やっぱりあおちゃんみたいな明るくて可愛い子?


でも趣味が合う子?


隼人よりも20センチくらい身長が小さくて可愛らしい子?


私はクラスで身長が高い方だ。160センチ。


身長が低い女の子たちが少し羨ましい。


高いところの荷物とれな〜いとか、できる。


でも実際、身長が低いのは低いで大変で、高いのは高いで大変で。ないものねだりなんだろうな。


こんな我儘な女の子。誰が好きになるんだろうか。


あおちゃんが部活会議でいない昼休み。私は机にうっつぷしながら考える。


隼人は私とは離れた席の人たちと話している。その中には隼人のことが好きな女の子も紛れている。

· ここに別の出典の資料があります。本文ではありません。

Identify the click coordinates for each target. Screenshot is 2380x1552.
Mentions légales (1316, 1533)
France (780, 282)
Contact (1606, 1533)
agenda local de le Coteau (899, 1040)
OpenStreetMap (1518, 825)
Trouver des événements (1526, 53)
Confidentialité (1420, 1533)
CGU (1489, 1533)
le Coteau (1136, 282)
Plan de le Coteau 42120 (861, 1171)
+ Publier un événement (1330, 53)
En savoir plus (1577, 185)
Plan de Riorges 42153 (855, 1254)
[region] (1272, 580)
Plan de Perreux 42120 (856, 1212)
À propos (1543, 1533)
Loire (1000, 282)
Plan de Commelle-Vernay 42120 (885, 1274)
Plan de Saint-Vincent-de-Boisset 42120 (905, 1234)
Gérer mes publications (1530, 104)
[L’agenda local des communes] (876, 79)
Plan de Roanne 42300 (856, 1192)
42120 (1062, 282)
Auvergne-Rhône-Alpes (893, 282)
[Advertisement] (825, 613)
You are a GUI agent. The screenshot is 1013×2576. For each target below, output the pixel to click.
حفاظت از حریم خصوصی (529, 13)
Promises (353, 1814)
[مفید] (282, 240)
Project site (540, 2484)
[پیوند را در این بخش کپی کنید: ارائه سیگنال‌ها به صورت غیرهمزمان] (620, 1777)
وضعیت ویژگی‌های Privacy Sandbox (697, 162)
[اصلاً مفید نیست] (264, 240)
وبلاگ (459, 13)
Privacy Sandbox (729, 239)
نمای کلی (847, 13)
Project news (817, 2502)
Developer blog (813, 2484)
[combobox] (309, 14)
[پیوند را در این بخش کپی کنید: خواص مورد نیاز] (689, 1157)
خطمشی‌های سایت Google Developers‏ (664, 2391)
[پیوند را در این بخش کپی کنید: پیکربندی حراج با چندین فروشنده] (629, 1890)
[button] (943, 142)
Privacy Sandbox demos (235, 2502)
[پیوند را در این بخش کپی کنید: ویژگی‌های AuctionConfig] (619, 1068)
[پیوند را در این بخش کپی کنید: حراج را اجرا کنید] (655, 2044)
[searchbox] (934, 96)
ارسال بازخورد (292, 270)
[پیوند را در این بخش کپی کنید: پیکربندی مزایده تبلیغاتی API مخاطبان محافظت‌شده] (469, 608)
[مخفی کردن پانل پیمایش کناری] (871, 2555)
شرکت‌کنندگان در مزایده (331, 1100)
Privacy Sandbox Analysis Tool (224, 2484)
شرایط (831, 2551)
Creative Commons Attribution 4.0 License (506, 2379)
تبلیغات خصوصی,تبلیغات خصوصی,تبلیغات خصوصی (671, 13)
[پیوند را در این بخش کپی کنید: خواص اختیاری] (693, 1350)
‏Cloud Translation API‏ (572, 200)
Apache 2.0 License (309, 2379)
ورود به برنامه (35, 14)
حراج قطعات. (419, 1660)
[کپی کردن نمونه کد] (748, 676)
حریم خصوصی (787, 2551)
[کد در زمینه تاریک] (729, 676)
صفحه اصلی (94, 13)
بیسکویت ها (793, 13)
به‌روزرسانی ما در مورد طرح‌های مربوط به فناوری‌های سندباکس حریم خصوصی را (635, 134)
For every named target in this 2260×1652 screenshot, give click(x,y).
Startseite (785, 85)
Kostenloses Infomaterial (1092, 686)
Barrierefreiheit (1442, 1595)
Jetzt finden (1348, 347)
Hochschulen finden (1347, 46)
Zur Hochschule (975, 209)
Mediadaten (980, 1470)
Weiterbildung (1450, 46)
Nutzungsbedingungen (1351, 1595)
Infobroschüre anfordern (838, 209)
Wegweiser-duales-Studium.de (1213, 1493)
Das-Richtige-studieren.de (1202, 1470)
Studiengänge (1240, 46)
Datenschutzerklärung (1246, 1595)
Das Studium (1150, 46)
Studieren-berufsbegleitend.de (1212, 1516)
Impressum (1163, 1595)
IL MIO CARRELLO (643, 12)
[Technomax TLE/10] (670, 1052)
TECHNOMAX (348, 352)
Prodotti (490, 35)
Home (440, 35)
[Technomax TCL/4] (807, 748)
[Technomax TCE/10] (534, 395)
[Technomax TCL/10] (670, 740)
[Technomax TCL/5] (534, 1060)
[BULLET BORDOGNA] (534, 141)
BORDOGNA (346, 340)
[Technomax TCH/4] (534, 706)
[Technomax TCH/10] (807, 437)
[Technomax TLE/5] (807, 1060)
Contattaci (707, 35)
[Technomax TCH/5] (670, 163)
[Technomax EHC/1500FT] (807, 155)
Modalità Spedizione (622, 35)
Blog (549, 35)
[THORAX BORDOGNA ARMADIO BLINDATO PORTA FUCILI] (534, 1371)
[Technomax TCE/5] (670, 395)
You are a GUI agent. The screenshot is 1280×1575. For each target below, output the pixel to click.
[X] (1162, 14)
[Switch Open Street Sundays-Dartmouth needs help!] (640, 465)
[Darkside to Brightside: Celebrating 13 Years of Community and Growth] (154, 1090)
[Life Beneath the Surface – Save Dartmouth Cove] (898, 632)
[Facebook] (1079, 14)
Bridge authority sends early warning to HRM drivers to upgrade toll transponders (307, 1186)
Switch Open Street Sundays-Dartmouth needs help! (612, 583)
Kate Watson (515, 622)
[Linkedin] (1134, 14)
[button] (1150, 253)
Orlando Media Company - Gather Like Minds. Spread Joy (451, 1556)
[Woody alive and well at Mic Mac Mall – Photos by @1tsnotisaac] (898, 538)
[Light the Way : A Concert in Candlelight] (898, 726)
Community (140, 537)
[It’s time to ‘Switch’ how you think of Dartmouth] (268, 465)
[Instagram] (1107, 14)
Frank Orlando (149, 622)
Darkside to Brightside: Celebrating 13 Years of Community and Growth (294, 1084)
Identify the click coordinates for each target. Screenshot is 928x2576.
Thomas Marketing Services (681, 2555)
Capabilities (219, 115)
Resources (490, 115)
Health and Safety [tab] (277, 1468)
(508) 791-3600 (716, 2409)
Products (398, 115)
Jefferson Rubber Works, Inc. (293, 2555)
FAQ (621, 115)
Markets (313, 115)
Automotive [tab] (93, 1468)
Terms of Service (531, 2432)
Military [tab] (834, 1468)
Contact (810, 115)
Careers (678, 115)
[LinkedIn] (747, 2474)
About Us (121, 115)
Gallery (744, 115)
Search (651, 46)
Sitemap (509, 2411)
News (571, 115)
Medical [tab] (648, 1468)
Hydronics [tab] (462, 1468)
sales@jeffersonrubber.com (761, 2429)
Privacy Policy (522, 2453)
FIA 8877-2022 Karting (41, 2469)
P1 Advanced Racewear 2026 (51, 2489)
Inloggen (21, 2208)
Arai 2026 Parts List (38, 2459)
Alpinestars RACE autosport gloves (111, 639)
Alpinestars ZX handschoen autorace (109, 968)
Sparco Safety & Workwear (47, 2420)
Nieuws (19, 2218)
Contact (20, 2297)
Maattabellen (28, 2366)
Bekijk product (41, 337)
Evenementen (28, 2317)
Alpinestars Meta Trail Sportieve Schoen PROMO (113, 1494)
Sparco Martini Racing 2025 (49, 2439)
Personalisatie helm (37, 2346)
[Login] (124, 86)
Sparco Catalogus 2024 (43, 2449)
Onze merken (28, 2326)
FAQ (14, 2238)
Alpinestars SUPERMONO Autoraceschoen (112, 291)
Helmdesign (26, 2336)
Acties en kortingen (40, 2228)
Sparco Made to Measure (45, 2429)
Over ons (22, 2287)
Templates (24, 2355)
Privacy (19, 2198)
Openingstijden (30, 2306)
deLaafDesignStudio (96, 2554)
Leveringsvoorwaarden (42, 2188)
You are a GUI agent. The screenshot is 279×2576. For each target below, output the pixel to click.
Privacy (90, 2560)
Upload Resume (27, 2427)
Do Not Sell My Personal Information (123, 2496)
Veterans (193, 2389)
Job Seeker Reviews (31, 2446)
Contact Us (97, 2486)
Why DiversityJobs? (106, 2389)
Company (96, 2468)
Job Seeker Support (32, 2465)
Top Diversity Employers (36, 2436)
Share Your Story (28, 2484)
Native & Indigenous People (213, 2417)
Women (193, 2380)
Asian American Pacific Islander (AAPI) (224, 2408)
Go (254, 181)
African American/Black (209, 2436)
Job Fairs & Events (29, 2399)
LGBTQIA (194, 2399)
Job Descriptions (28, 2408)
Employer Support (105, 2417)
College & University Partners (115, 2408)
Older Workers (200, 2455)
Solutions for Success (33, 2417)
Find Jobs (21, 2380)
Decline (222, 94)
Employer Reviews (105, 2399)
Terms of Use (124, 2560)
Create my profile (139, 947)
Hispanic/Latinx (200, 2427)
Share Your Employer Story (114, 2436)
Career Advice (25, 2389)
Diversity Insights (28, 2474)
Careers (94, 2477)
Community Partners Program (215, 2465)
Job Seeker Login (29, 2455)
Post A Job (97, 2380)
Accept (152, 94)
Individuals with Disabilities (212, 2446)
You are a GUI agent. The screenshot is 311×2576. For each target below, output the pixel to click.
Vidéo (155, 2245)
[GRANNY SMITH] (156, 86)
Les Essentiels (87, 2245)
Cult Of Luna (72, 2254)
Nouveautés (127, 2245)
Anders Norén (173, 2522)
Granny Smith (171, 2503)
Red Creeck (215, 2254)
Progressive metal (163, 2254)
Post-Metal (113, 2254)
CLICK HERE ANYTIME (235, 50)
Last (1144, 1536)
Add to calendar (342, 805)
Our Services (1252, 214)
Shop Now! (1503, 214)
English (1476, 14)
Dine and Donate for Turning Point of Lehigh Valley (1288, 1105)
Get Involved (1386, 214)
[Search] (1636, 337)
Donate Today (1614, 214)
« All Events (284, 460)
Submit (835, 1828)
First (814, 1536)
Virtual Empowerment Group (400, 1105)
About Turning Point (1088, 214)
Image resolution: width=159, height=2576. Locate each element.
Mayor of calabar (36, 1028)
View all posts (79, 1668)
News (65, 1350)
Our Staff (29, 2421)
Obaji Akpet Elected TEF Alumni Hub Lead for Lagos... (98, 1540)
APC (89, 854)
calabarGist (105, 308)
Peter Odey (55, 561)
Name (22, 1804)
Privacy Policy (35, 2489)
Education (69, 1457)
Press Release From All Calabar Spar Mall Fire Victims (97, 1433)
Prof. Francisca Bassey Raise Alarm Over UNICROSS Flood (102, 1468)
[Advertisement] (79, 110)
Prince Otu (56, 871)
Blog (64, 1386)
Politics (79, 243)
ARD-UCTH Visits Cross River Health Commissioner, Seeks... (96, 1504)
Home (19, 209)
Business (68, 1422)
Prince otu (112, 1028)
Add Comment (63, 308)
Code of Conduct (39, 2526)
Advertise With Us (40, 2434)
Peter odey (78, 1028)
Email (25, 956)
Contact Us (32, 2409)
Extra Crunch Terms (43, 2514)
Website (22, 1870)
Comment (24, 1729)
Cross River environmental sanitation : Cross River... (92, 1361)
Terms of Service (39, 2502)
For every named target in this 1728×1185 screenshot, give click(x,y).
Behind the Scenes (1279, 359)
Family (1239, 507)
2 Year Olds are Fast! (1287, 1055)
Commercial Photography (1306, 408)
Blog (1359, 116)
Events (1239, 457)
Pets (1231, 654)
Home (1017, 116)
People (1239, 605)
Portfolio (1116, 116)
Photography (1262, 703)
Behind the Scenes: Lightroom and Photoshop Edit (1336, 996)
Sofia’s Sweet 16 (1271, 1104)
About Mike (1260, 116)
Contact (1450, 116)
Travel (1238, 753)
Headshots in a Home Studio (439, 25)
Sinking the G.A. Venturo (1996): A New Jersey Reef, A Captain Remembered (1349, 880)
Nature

結局私は負けヒロイン。少しくらい可愛い言葉で飾らせて。


眠いし少しなんとなく気分悪いし。今日はダメダメだ〜



「金田、大丈夫か?」


吉田先生の声がした。幻聴?


私は机から頭を上げる。少し頭がぼーっとする。


「体調悪いか?」


吉田先生だ。


「大丈夫です。」


とりあえず答えておいた。


「顔色悪いぞ。保健室行くか?」


「大丈夫だと思います。」


言われてみれば少しいつもよりぼーっとする気がする。


「小鳥遊は?」


「部活会議」


「エレベーター乗っていいから一応保健室行こう。」


「うす、、ありがとうございます。」


熱があるのかないのか。恋してるから常に隼人に対してきゅんっ状態で熱帯びているのか。


保健室まで吉田先生は付き添ってくれた。


「39度、、」


私は体温を測った。


「ほら熱あんじゃんかよ。」


「ですね。」


「ですねって、、」


先生は苦笑する。


「親御さんに連絡するからちょっと待ってて。」


吉田先生は職員室に向かった。


「クラスの人に荷物持ってきてもらおうか。歩くのもしんどいでしょ?何か持ってきてもらいたいものある?」


保健室の先生が話しかけてくれる。


「ありがとうございます。大丈夫です。」


「わかった。電話するわね。」


保健室の先生も優しくしてくれる。嬉しいな。